To select the proper shaft, determine the following items:
● Torque requirement
● Shaft radius of curvature
● Length of path between driving and driven systems
● Operating speed
● Acceptable torsional deflection or backlash

Determining the torque requirement on a shaft may not be easy. Remote-control shaft requirements can be determined by attaching a lever of known length to the device to be turned and pulling the end of the lever with a spring scale. Use the highest torque as the required torque.

Measuring torque on a power shaft is more difficult because the requirement is dynamic. The best way is to instrument-load with a torque cell and measure the torque under operating conditions. Component manufacturers usually have these data available. A shaft efficiency of about 90 percent should be attainable for most applications; therefore, increasing the output torque by about 10 percent leads to the input torque.

The shaft path should then be examined.A drawing should be made that shows the path in a true view. The MOR should be determined from this drawing. A full-scale prototype can be used. The length of the shaft can also be determined at this time.

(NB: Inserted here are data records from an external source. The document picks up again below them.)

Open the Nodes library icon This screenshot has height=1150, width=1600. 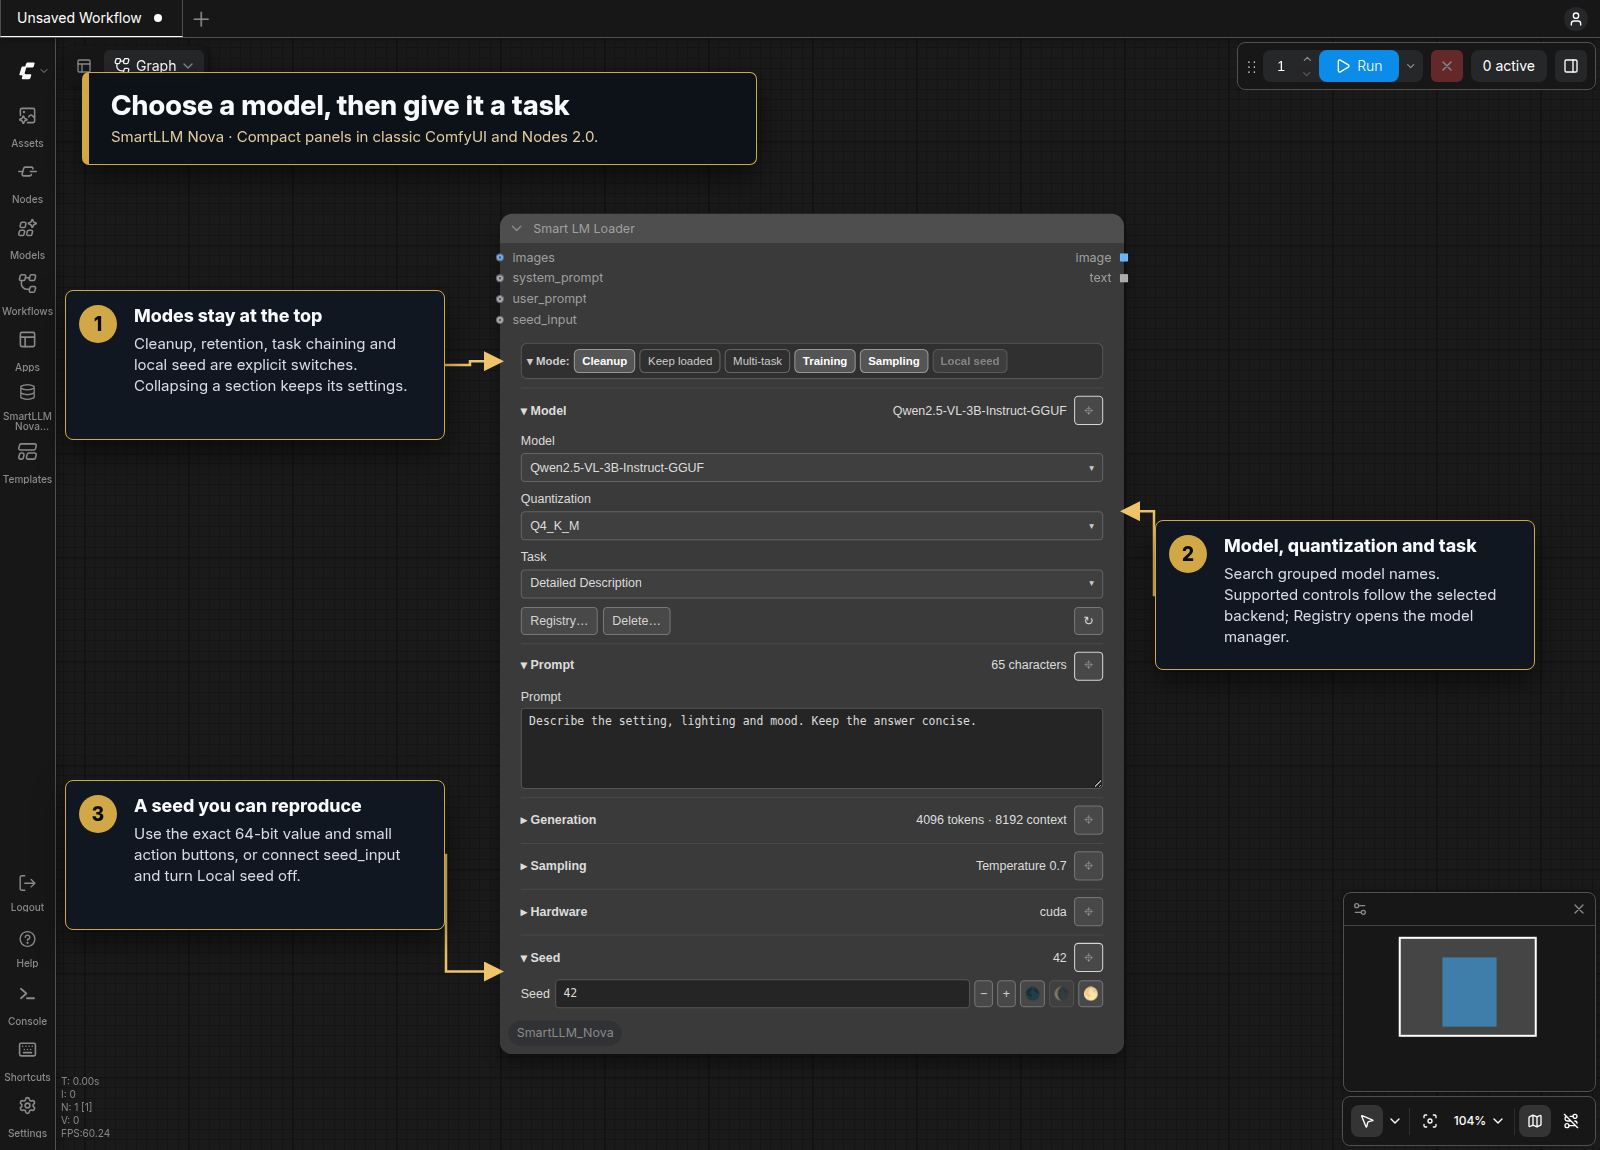[x=27, y=182]
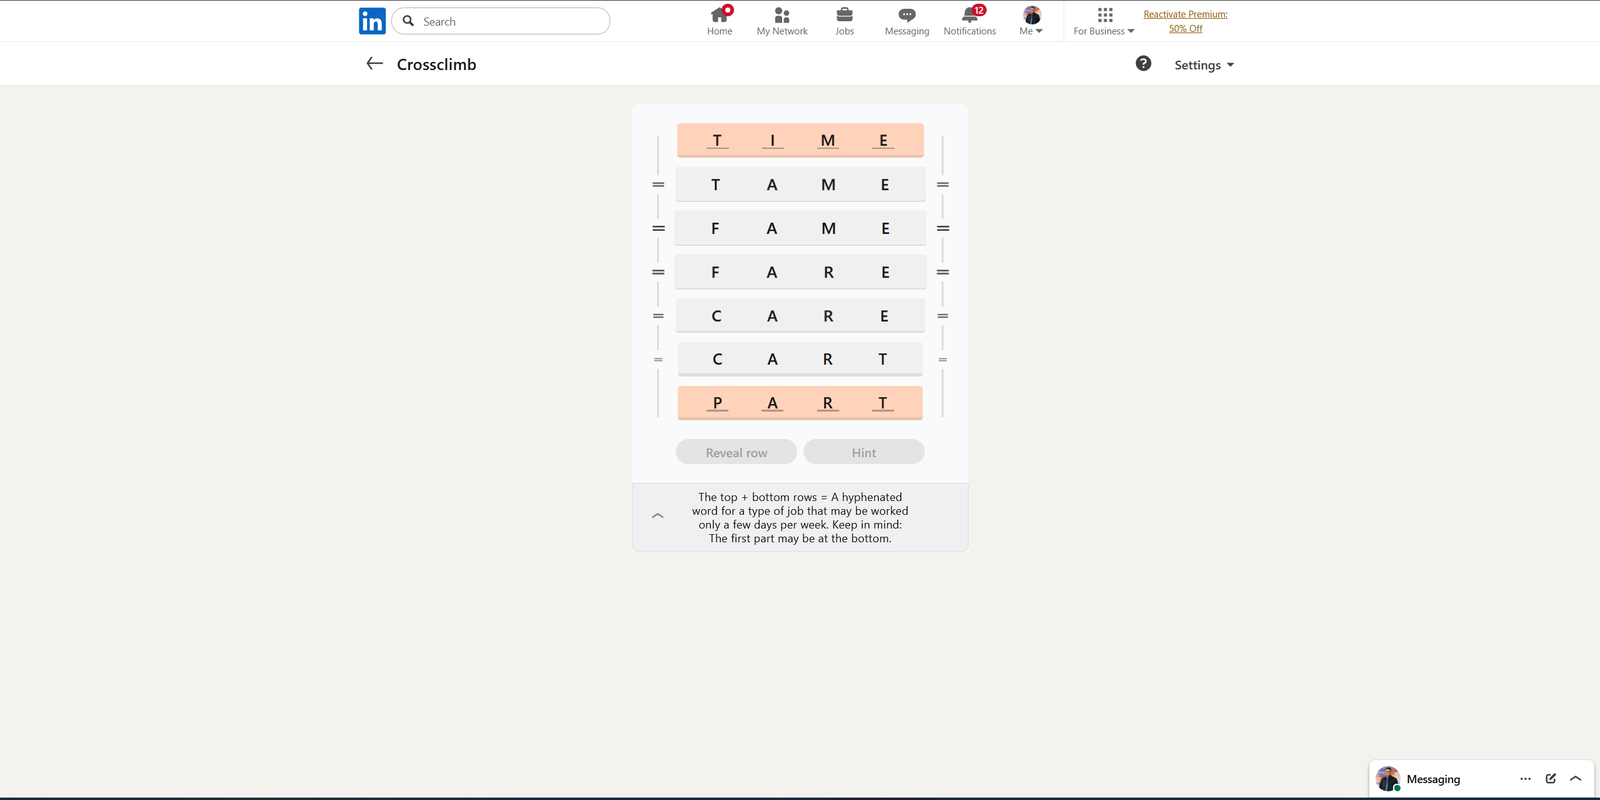Open My Network page
The height and width of the screenshot is (800, 1600).
[782, 21]
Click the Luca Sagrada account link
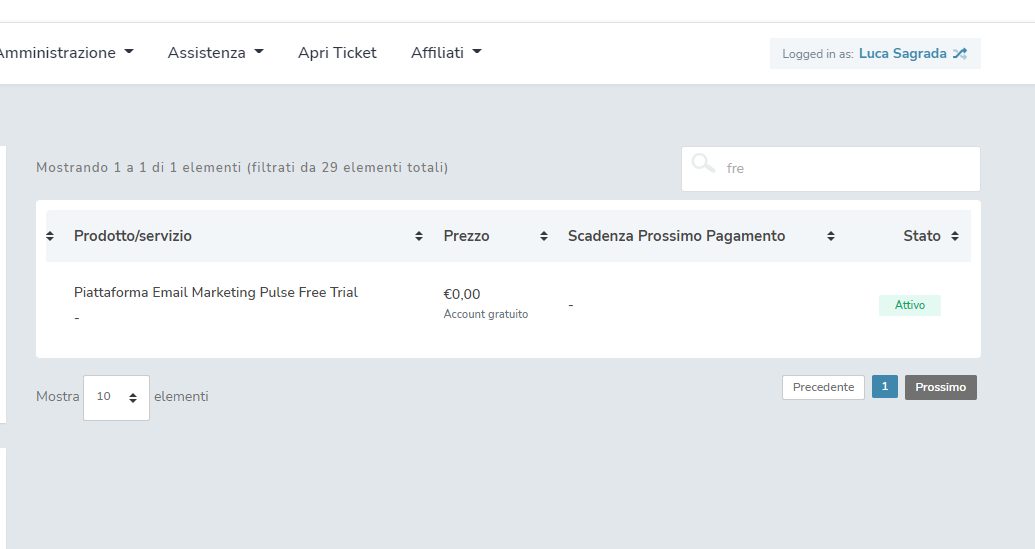Screen dimensions: 1035x549 click(x=902, y=53)
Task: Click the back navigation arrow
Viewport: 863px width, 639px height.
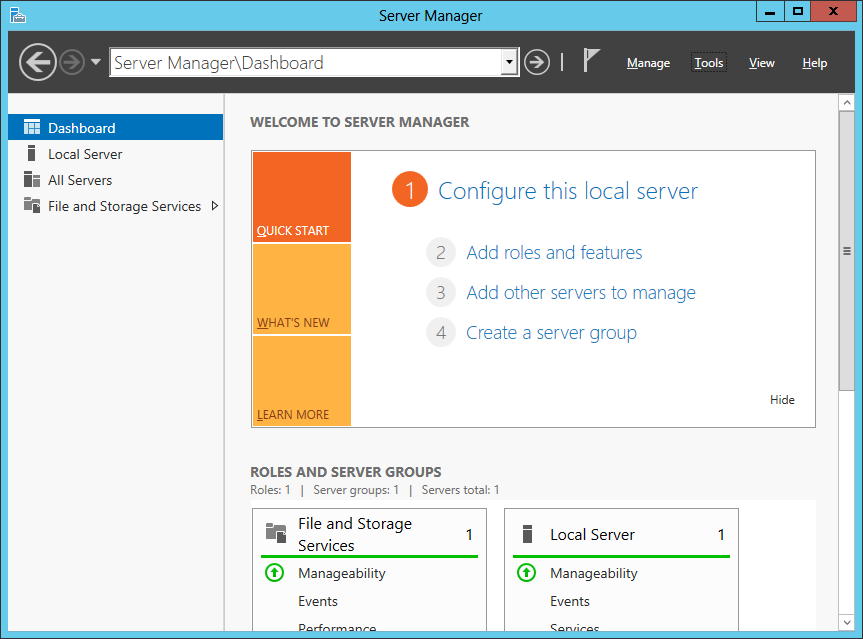Action: pos(38,63)
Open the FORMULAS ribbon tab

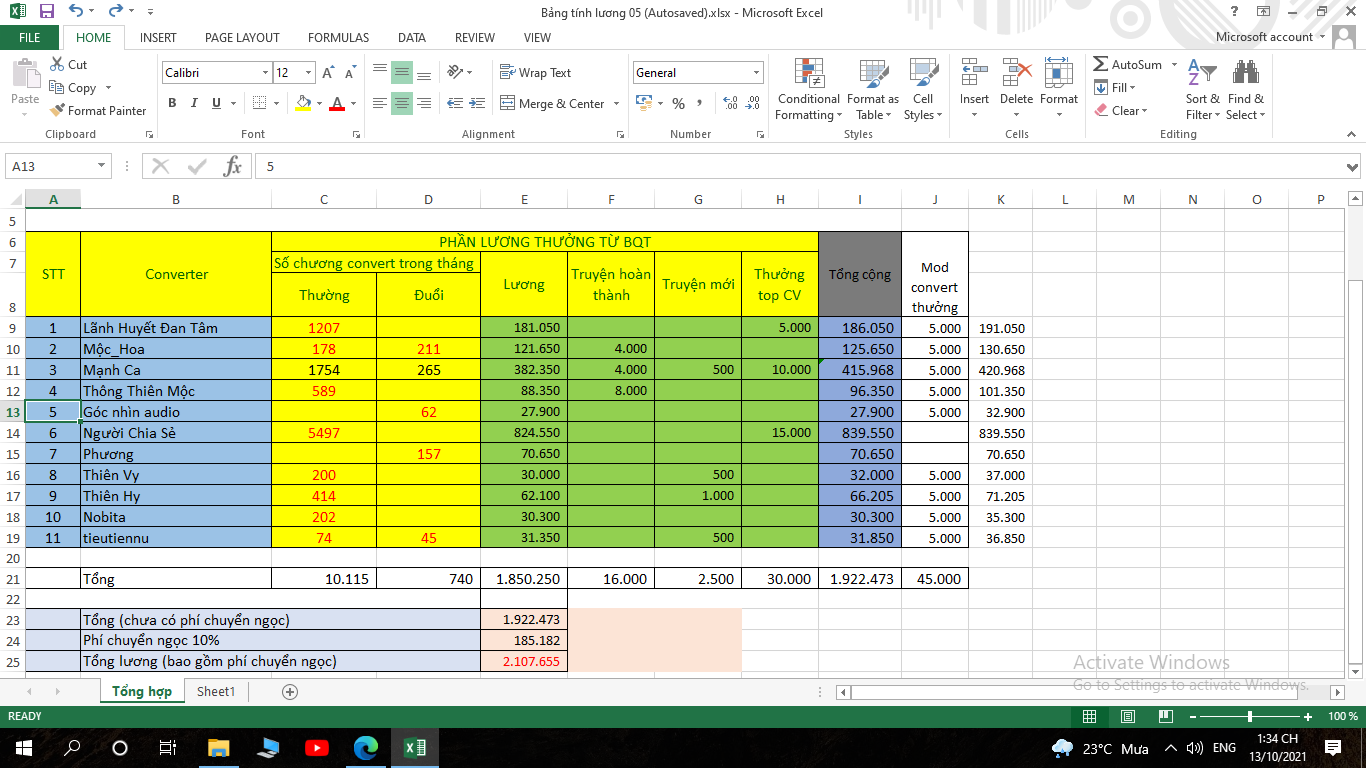coord(338,37)
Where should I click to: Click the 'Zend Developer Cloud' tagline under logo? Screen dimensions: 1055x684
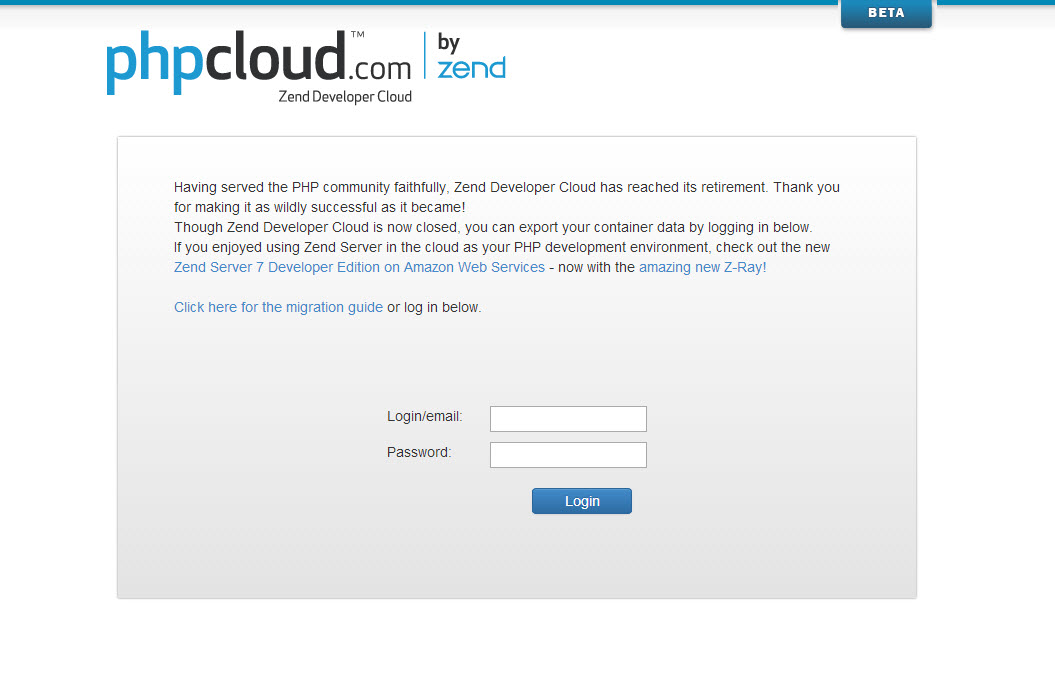point(345,97)
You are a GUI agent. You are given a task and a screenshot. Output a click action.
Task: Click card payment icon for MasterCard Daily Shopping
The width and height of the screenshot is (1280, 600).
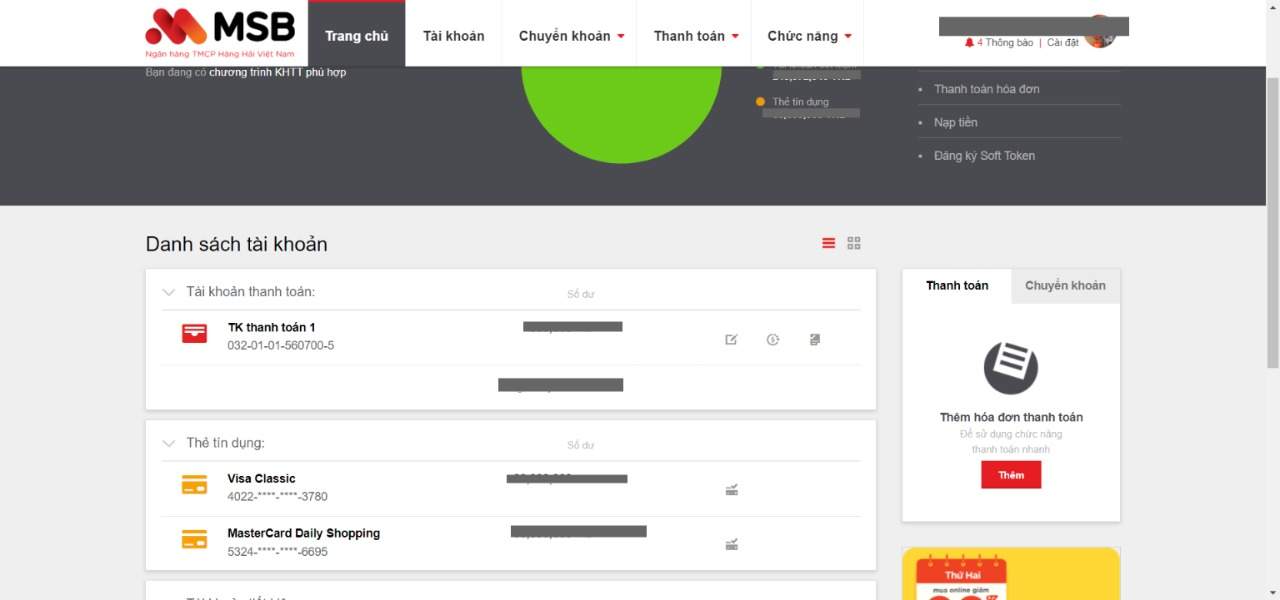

For power shafts, the operating speed is generally given. For remote-control shafts, in which the speed is essentially zero, the amount of torsional deflection acceptable between the turning device and the turned device is the important consideration.

Used intelligently, flexible shafts are the product designer’s allies. They are more flexible than universal joints; they are more versatile than gear systems because they are totally unaffected by the exact angle or offset necessary; finally, flexible shafts offer an inherent shock absorption capability, ease of installation, and maintenance unmatched by other forms of rotary-motion transmission.

However, flexible shafts do have to be treated carefully if they are to provide the service life built into them. They cannot be bent completely out of shape and must be used at radii equal to or greater than the MOR specified by the manufacturer.

They should be secured approximately every 18 in (46 cm) to prevent the possibility of helixing. They must be lightly lubricated as preventive maintenance at regular intervals. Replacement must match the original design because a remote-control shaft is not interchangeable with a power shaft.

The type of service expected must be clearly specified. Two differently built shafts, even of the same diameter and length, are not interchangeable. Above all, flexible shafts must be designed for the task they are to perform. For this reason, early consultation between the user’s engineering department and the shaft manufacturer is highly recommended.

Follow these simple, basic suggestions, and the design flexibility of a rotary-motion flexible shaft will be applied to utmost advantage.